La corte non ha trovato prove di corruzione da parte di Hubert de Boüard ma è bastato il fatto che lui fosse in posizioni di rilievo nell’ente nazionale delle denominazioni, l’INAO e nell’ente vinicolo di St-Emilion perché la “promozione” delle cantine di cui si occupa fosse ritenuta inaccettabile. In effetti nel 2012 Angélus è stato promosso allo status di Premier Grand Cru Classé A – il vertice della piramide – inoltre sette proprietà in cui de Boüard era consulente o supervisore erano state promosse o avevano mantenuto il loro status nella classificazione.
Ecco che i retrocessi, Tour du Pin Figeac, Corbin Michotte e Croque Michotte, si sono scatenati e hanno fatto saltare la nuova classificazione oltre a fare processare Hubert de Boüard.
Non so se quest’ultimo sia innocente ma i vini di Château Angélus sono straordinariamente buoni e meriterebbero la promozione.
Nel 2022 sarebbe prevista la stesura di una nuova classifica ma quello che è successo nel passato getta grosse ombre su queste gerarchie. Ombre così gravi che Châteaux Cheval Blanc e Ausone, entrambe Premier Grand Cru Classé A hanno deciso di ritirarsi.
I CONFLITTI COLLEGATI ALLA CLASSIFICAZIONE E DELLA ZONAZIONE
Episodi del genere rafforzano la mia convinzione che classifiche e zonazioni creino più conflitti che benefici oltre a congelare i giudizi in un’epoca di cambiamenti climatici che invece rivoluziona continuamente il potenziale dei vigneti. A chi dice che la zonazione non è una classificazione di merito anche perché appoggia su confini amministrativi e non sulla delimitazione di terroir omogenei, rispondo che in teoria è vero, ma in pratica c’è chi la usa proprio come una classificazione di merito e questo è più che sufficiente a scatenare conflitti. A provarlo c’è la vertenza legale sull’uso di Cannubi e le sotto-associazioni che si stanno creando all’interno del Chianti Classico.

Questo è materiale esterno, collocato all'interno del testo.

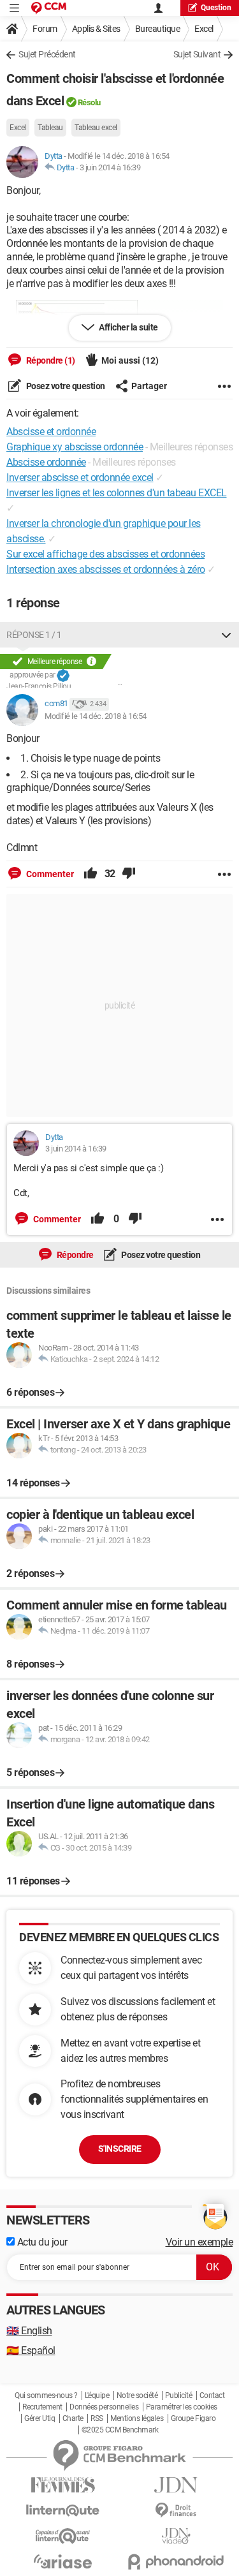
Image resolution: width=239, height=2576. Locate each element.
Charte (72, 2418)
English (29, 2331)
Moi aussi (130, 360)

L’unità di intenti è un bene prezioso e la geografia del vino italiano è già complicata per cui forse è meglio non dividerci all’interno delle denominazioni.
Produrre vino e soprattutto produrre grande vino dovrebbe essere come suonare il pianoforte. Il concertista rispetta lo spartito del compositore ma lo interpreta secondo la cultura del proprio tempo.
A me piace Chopin suonato da Rafał Blechacz ma c’è chi adora Evgenij Kisin ed è giusto che sia così. Allo stesso modo ogni produttore di vino, in ogni parte del mondo, cerca di dare il meglio di sé interpretando la vendemmia. A volte il suo lavoro lo porta sul podio, altre volte no, ma si deve sempre preparare a competere un anno dopo l’altro senza pensare di avere diritto al podio.